**SOURCE PASSAGE**
_ _ _ _

# I think I just made the worst joke of all time



## UltimaBahamut93 (Jun 18, 2018)

So a friend and I were arguing about what the best type of medieval weapon is. He says that the winner is the warhammer while I said that it's actually the mace. Our debate got so heated that we are currently not talking to each other.

Talk about blunt force drama.
(I realize this pun was so awful that my account might get banned so it's been fun)


----------



## Yora (Jun 18, 2018)

A physics/astronomy joke:

"A proton, a neutron, and an anti-neutrino walk into a black hole."


----------



## DragonOfTheAerie (Jun 18, 2018)

UltimaBahamut93 said:


> So a friend and I were arguing about what the best type of medieval weapon is. He says that the winner is the warhammer while I said that it's actually the mace. Our debate got so heated that we are currently not talking to each other.
> 
> Talk about blunt force drama.
> (I realize this pun was so awful that my account might get banned so it's been fun)



my eyes are bleeding congrats


----------



## pmmg (Jun 18, 2018)

That is silly, the answer is clearly a war hammer.


----------



## Garren Jacobsen (Jun 18, 2018)

pmmg said:


> That is silly, the answer is clearly a war hammer.


False. Clearly plague corpses were the best weapons. Scrubs.


----------



## Devor (Jun 20, 2018)

This thread is false. 

I don't know what the worst joke of all time is, but I'm sure it's something I said.


----------



## Garren Jacobsen (Jun 20, 2018)

Devor said:


> This thread is false.
> 
> I don't know what the worst joke of all time is, but I'm sure it's something I said.


“P” rune.


----------



## Devor (Jun 20, 2018)

Garren Jacobsen said:


> “P” rune.



Nonsense, that joke was amazing.


----------

_ _ _ _

**SOURCE MATERIAL**

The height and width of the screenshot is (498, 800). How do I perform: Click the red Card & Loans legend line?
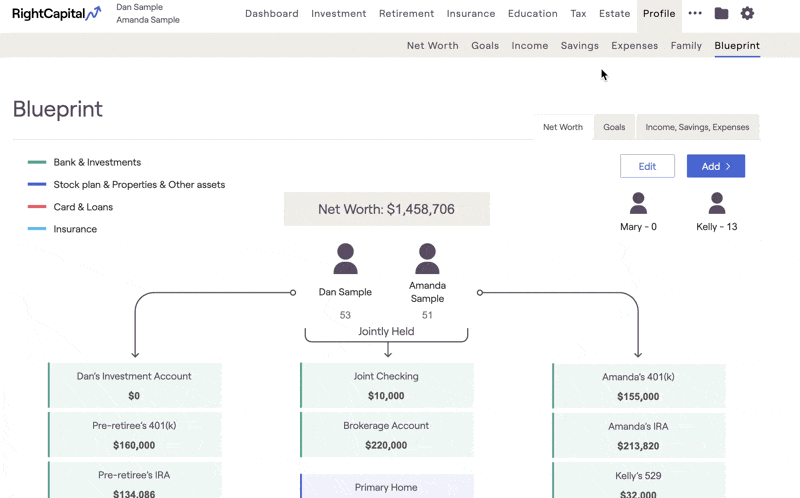[37, 207]
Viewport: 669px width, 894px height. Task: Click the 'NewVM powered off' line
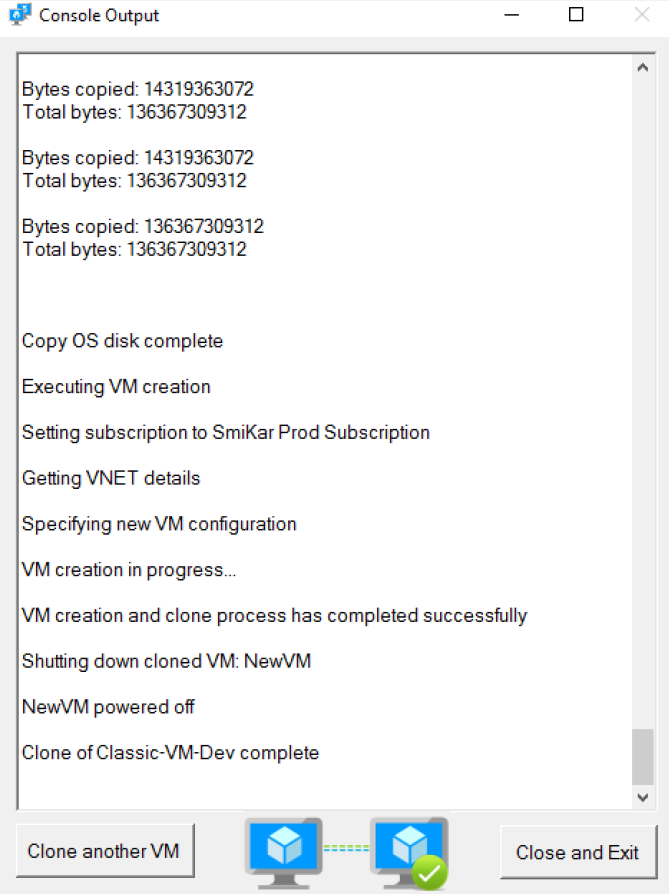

_ _ _ _

**EXERCISE**
In the forum thread about the worst joke, which weapon did the first poster's friend name as the best medieval weapon?

**SOLVED EXERCISE**
The warhammer.